Thanks for the prompt response Karen, comments inline!

> 1. I stated in the report that "there does not appear to be any recent
> academic research into the causes of name collisions or name collision
> mitigation strategies." You disagreed with that and cited nine
> examples of recent work. One was a 2020 posting to the NCAP mailing
> list from Jeff Schmidt about corp.com. One was a blog posting from
> 2019 on how pen testers can take advantage of name collisions. The
> other seven examples are from 2017 or earlier. Perhaps you and I are
> interpreting "recent" differently, but you haven't provided any
> examples of academic (or industry) research into name collisions from
> the past three years, and all the examples except the pen tester blog
> posting were already reviewed for the draft report. Would it be
> clearer if I reworded my statement to say, "There does not appear to
> be any academic or industry research during the past three years into
> the causes of name collisions or name collision mitigation
> strategies"?
> 
> 2. I based my assertion about finding the causes for name collisions
> on evidence from previously identified causes. Sections 3.5 and 3.6 of
> the draft report contain most of this information.
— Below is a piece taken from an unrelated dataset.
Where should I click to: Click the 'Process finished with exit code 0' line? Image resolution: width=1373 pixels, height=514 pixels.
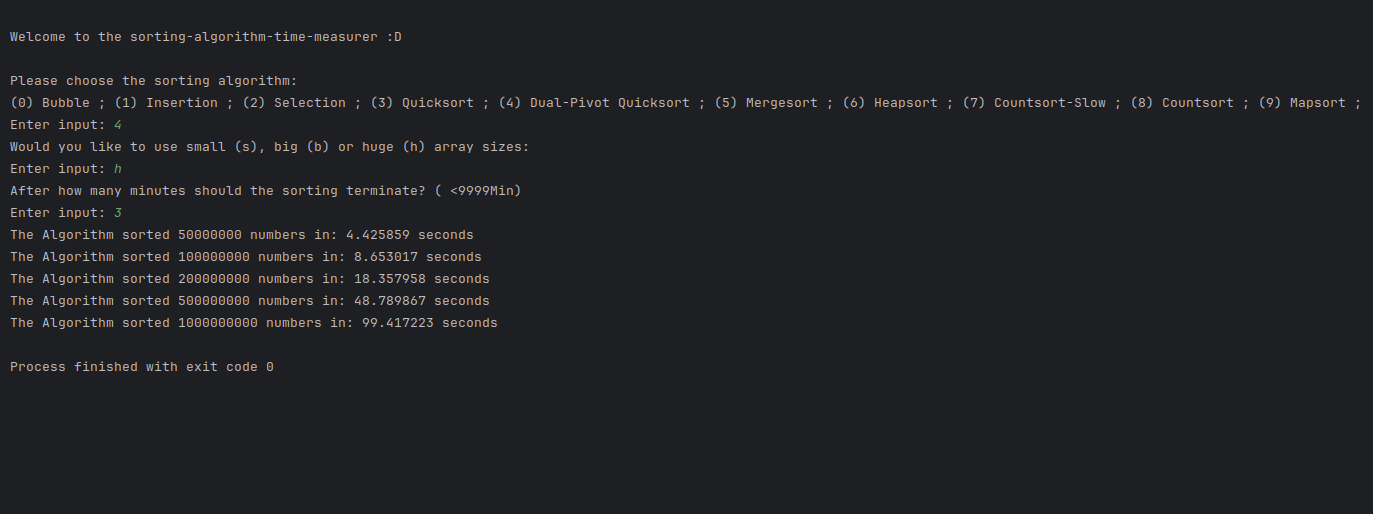pyautogui.click(x=142, y=367)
Causes mentioned
> include:
> * Shortened name usage
> * Search list processing
> * User error and misconceptions
> * Client software misconfiguration
> * Browser prefetching
> * Third-party applications or plug-ins
> * Web crawlers
> * Malware
> * Web Proxy Auto-Discovery (WPAD) protocol
> * Expired registrations
> * Intentional acquisition of colliding names

As noted on the call a moment ago, IF you're not doing honeypotting to 
qualify risks then you could at least look at the labels to determine 
the riskiness of some strings.  This is what Duane Wessels did in the 
mid 2000s, what Interisle did thereafter at scale, and what Verisign, 
JAS, and others did subsequently.  There are some techniques that can 
improve identifying these risky / unicorn strings considerably, to 
include this work from November 2017, which I certainly consider as 
recent, especially since this WG started in 2018, IIRC:

Client-side Name Collision Vulnerability in the New gTLD Era: A 
Systematic Study
https://dl.acm.org/doi/pdf/10.1145/3133956.3134084

But that also doesn't mean earlier work didn't allow ICANN Org or others 
to "test" strings for riskiness proactively v. hoping to break 
("interrupt") things during an initial delegation to notify potentially 
impacted parties.  Interisle did that what at ICANN's direction and it's 
well understood, IMO.

Furthermore, most of the riskiest classes of attacks where MitM and the 
like can occur are employing service discovery protocols where the 
labels are detectable at the root level (Today at least -- although 
QNAME minimization is in fact having a _significant impact on visibility 
at the root, which is something else that has changed now and impacts 
any analysis considerably).

> There is no evidence that there's a single root cause of most name
> collisions. The evidence is overwhelming that there are many root
> causes, and that the types of root causes in the list above are not
> ones you would identify by analyzing datasets. Datasets might give you
> a starting point, but most of the analysis work would need to be
> carried out on a case-by-case basis outside those datasets. But I
> don't see any evidence that there's a substantial number of
> unexplained name collisions happening, let alone causing problems.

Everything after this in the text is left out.